What is expected
Print everything in the records exactly. Leave the pictures out.

Extracted material
□ □ □ □ □
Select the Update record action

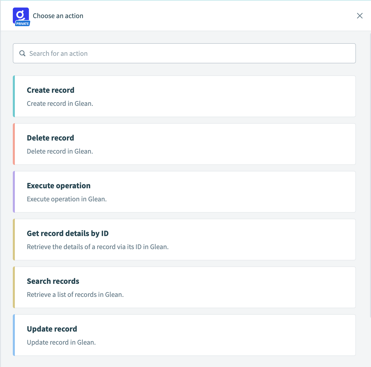tap(184, 335)
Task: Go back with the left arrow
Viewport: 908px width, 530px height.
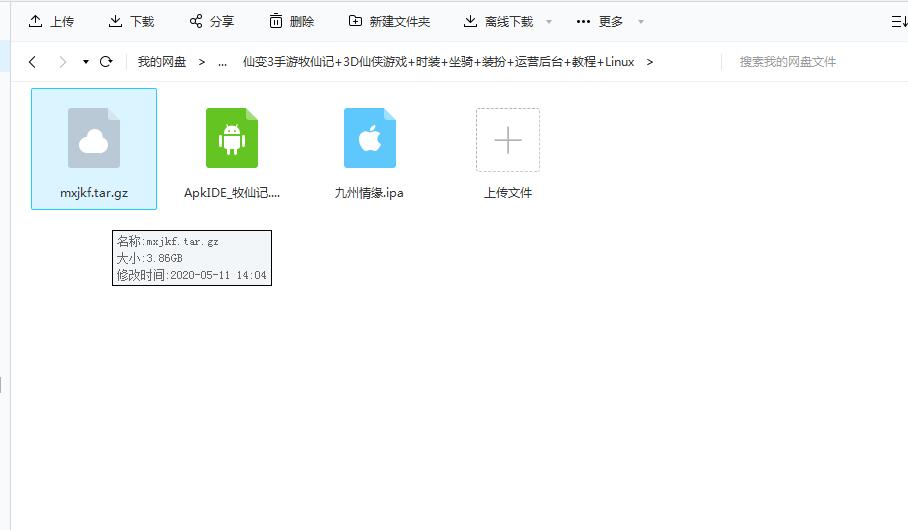Action: click(33, 62)
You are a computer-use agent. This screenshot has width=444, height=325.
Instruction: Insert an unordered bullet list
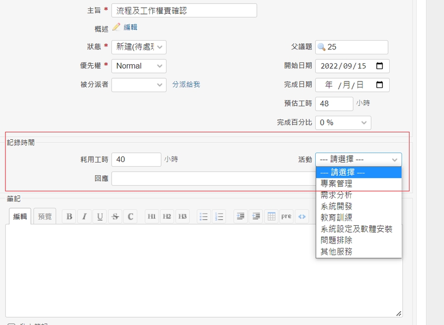pyautogui.click(x=204, y=216)
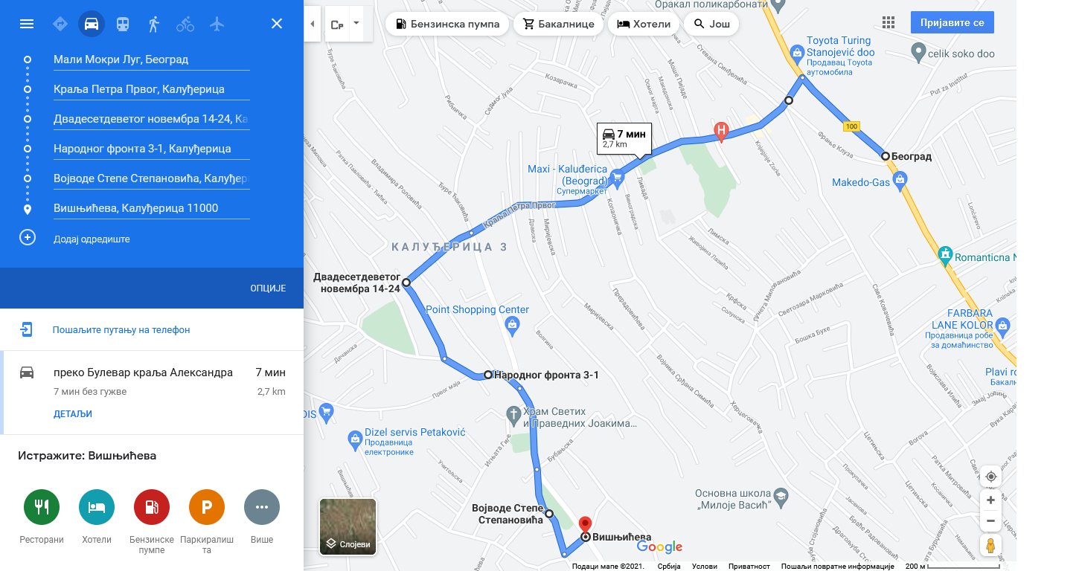Select walking travel mode icon
Screen dimensions: 1079x571
(x=154, y=24)
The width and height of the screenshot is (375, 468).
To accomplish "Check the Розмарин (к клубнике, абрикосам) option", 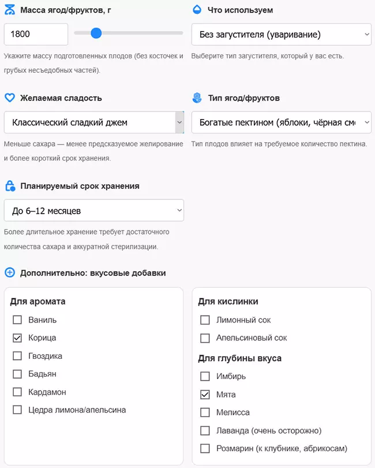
□ □ □ □ □
The completed task
Select the Update record action

tap(184, 335)
Task: Go back with the left arrow
Viewport: 908px width, 530px height.
Action: click(33, 62)
You are a computer-use agent. This screenshot has width=444, height=325.
Instruction: Insert an unordered bullet list
pyautogui.click(x=204, y=216)
Select walking travel mode icon
Screen dimensions: 1079x571
(x=154, y=24)
The width and height of the screenshot is (375, 468).
To accomplish "Check the Розмарин (к клубнике, абрикосам) option", 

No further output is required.